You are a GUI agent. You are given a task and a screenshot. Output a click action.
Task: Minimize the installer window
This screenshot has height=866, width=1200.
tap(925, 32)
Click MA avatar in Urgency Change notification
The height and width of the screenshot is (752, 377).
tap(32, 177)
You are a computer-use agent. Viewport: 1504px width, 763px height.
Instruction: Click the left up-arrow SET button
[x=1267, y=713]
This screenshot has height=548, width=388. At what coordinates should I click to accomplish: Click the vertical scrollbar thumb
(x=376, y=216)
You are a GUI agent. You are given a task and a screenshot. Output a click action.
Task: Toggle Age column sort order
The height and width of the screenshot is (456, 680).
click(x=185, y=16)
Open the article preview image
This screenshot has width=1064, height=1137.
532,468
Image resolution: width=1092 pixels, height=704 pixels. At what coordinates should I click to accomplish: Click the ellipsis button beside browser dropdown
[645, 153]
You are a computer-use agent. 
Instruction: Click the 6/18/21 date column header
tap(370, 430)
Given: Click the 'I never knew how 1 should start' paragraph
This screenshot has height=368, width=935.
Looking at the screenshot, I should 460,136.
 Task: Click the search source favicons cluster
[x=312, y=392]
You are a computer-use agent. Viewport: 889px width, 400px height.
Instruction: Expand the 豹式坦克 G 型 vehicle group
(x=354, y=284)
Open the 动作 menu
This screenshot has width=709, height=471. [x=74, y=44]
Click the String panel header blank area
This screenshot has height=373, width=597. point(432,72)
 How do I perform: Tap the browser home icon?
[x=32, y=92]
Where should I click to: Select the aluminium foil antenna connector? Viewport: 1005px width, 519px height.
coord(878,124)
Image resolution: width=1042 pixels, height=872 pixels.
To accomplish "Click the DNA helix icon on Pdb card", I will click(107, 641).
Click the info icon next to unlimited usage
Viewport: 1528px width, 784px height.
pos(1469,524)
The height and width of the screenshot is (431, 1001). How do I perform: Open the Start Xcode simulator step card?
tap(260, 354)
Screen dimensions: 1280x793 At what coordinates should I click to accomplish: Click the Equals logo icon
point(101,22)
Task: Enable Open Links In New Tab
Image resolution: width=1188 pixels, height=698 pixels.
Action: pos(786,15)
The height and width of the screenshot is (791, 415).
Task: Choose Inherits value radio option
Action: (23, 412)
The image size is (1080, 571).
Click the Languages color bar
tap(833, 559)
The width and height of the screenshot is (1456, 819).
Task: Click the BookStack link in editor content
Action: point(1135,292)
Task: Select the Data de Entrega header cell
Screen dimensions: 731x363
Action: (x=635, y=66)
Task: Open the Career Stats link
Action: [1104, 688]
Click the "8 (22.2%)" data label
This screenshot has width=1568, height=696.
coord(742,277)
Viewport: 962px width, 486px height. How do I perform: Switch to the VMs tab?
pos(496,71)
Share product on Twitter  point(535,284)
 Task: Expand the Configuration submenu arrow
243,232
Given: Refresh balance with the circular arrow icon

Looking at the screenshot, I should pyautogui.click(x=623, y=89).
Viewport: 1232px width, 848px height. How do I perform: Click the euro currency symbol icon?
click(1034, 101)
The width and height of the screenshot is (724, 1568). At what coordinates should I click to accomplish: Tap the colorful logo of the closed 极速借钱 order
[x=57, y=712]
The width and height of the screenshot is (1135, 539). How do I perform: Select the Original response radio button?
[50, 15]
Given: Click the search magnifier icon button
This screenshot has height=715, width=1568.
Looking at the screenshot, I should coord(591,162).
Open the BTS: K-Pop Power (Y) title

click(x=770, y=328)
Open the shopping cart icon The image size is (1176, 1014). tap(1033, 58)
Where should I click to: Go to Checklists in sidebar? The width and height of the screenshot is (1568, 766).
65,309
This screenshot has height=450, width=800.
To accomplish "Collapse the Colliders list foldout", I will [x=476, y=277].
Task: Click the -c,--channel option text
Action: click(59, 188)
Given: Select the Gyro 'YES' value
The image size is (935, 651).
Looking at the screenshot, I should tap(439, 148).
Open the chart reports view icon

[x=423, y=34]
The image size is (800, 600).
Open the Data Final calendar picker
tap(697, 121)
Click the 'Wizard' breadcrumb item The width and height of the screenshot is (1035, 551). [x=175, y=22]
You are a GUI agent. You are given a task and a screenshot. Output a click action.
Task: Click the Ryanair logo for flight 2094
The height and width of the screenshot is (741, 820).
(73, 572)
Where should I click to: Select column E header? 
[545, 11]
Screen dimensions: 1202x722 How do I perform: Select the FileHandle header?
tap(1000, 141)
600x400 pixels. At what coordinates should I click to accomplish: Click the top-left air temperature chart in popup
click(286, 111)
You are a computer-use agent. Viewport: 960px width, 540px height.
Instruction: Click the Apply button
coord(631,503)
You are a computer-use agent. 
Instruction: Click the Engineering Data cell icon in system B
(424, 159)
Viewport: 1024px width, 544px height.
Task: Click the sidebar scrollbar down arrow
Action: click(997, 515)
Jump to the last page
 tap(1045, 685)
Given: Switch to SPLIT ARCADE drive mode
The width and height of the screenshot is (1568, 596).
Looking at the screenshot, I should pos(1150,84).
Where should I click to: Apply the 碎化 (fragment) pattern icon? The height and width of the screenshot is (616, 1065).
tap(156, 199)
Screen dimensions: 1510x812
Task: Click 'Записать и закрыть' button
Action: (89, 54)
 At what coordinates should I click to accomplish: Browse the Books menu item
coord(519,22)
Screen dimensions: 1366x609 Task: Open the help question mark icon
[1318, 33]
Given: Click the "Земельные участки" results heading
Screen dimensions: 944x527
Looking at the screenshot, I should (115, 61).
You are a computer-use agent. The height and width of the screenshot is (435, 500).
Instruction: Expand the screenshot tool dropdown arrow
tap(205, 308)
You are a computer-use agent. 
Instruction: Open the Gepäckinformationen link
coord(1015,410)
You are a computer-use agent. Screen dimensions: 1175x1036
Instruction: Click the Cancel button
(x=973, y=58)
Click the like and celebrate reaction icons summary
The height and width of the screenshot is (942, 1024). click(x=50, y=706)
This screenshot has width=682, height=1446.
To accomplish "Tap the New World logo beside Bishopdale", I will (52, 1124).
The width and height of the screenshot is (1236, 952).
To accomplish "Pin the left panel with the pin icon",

> _TASK STATEMENT_
Copy the data above in full, character for character.

> _RESPONSE TO THE TASK_
You are a GUI agent. You are given a task and a screenshot. Output a click action.
Task: Minimize the installer window
This screenshot has height=866, width=1200.
tap(925, 32)
Click MA avatar in Urgency Change notification
The height and width of the screenshot is (752, 377).
tap(32, 177)
You are a computer-use agent. Viewport: 1504px width, 763px height.
Instruction: Click the left up-arrow SET button
[x=1267, y=713]
This screenshot has height=548, width=388. At what coordinates should I click to accomplish: Click the vertical scrollbar thumb
(x=376, y=216)
You are a GUI agent. You are given a task and a screenshot. Output a click action.
Task: Toggle Age column sort order
The height and width of the screenshot is (456, 680).
click(x=185, y=16)
Open the article preview image
This screenshot has width=1064, height=1137.
532,468
Image resolution: width=1092 pixels, height=704 pixels. At what coordinates should I click to accomplish: Click the ellipsis button beside browser dropdown
[645, 153]
You are a computer-use agent. 
Instruction: Click the 6/18/21 date column header
tap(370, 430)
Given: Click the 'I never knew how 1 should start' paragraph
This screenshot has height=368, width=935.
Looking at the screenshot, I should 460,136.
 Task: Click the search source favicons cluster
[x=312, y=392]
You are a computer-use agent. Viewport: 889px width, 400px height.
Instruction: Expand the 豹式坦克 G 型 vehicle group
(x=354, y=284)
Open the 动作 menu
This screenshot has width=709, height=471. [x=74, y=44]
Click the String panel header blank area
This screenshot has height=373, width=597. point(432,72)
 How do I perform: Tap the browser home icon?
[x=32, y=92]
Where should I click to: Select the aluminium foil antenna connector? Viewport: 1005px width, 519px height.
coord(878,124)
Image resolution: width=1042 pixels, height=872 pixels.
To accomplish "Click the DNA helix icon on Pdb card", I will click(107, 641).
Click the info icon next to unlimited usage
Viewport: 1528px width, 784px height.
pos(1469,524)
The height and width of the screenshot is (431, 1001). How do I perform: Open the Start Xcode simulator step card?
tap(260, 354)
Screen dimensions: 1280x793 At what coordinates should I click to accomplish: Click the Equals logo icon
point(101,22)
Task: Enable Open Links In New Tab
Image resolution: width=1188 pixels, height=698 pixels.
Action: pos(786,15)
The height and width of the screenshot is (791, 415).
Task: Choose Inherits value radio option
Action: (23, 412)
The image size is (1080, 571).
Click the Languages color bar
tap(833, 559)
The width and height of the screenshot is (1456, 819).
Task: Click the BookStack link in editor content
Action: point(1135,292)
Task: Select the Data de Entrega header cell
Screen dimensions: 731x363
Action: (x=635, y=66)
Task: Open the Career Stats link
Action: [1104, 688]
Click the "8 (22.2%)" data label
This screenshot has width=1568, height=696.
coord(742,277)
Viewport: 962px width, 486px height. How do I perform: Switch to the VMs tab?
pos(496,71)
Share product on Twitter  point(535,284)
 Task: Expand the Configuration submenu arrow
243,232
Given: Refresh balance with the circular arrow icon

Looking at the screenshot, I should pyautogui.click(x=623, y=89).
Viewport: 1232px width, 848px height. How do I perform: Click the euro currency symbol icon?
click(1034, 101)
The width and height of the screenshot is (724, 1568). At what coordinates should I click to accomplish: Tap the colorful logo of the closed 极速借钱 order
[x=57, y=712]
The width and height of the screenshot is (1135, 539). How do I perform: Select the Original response radio button?
[50, 15]
Given: Click the search magnifier icon button
This screenshot has height=715, width=1568.
Looking at the screenshot, I should coord(591,162).
Open the BTS: K-Pop Power (Y) title

click(x=770, y=328)
Open the shopping cart icon The image size is (1176, 1014). tap(1033, 58)
Where should I click to: Go to Checklists in sidebar? The width and height of the screenshot is (1568, 766).
65,309
This screenshot has height=450, width=800.
To accomplish "Collapse the Colliders list foldout", I will [x=476, y=277].
Task: Click the -c,--channel option text
Action: click(59, 188)
Given: Select the Gyro 'YES' value
The image size is (935, 651).
Looking at the screenshot, I should tap(439, 148).
Open the chart reports view icon

[x=423, y=34]
The image size is (800, 600).
Open the Data Final calendar picker
tap(697, 121)
Click the 'Wizard' breadcrumb item The width and height of the screenshot is (1035, 551). [x=175, y=22]
You are a GUI agent. You are given a task and a screenshot. Output a click action.
Task: Click the Ryanair logo for flight 2094
The height and width of the screenshot is (741, 820).
(73, 572)
Where should I click to: Select column E header? 
[545, 11]
Screen dimensions: 1202x722 How do I perform: Select the FileHandle header?
tap(1000, 141)
600x400 pixels. At what coordinates should I click to accomplish: Click the top-left air temperature chart in popup
click(286, 111)
You are a computer-use agent. Viewport: 960px width, 540px height.
Instruction: Click the Apply button
coord(631,503)
You are a computer-use agent. 
Instruction: Click the Engineering Data cell icon in system B
(424, 159)
Viewport: 1024px width, 544px height.
Task: Click the sidebar scrollbar down arrow
Action: click(997, 515)
Jump to the last page
 tap(1045, 685)
Given: Switch to SPLIT ARCADE drive mode
The width and height of the screenshot is (1568, 596).
Looking at the screenshot, I should pos(1150,84).
Where should I click to: Apply the 碎化 (fragment) pattern icon? The height and width of the screenshot is (616, 1065).
tap(156, 199)
Screen dimensions: 1510x812
Task: Click 'Записать и закрыть' button
Action: (89, 54)
 At what coordinates should I click to accomplish: Browse the Books menu item
coord(519,22)
Screen dimensions: 1366x609 Task: Open the help question mark icon
[1318, 33]
Given: Click the "Земельные участки" results heading
Screen dimensions: 944x527
Looking at the screenshot, I should (115, 61).
You are a computer-use agent. The height and width of the screenshot is (435, 500).
Instruction: Expand the screenshot tool dropdown arrow
tap(205, 308)
You are a computer-use agent. 
Instruction: Open the Gepäckinformationen link
coord(1015,410)
You are a computer-use agent. Screen dimensions: 1175x1036
Instruction: Click the Cancel button
(x=973, y=58)
Click the like and celebrate reaction icons summary
The height and width of the screenshot is (942, 1024). click(x=50, y=706)
This screenshot has width=682, height=1446.
To accomplish "Tap the New World logo beside Bishopdale", I will (52, 1124).
The width and height of the screenshot is (1236, 952).
To accomplish "Pin the left panel with the pin icon",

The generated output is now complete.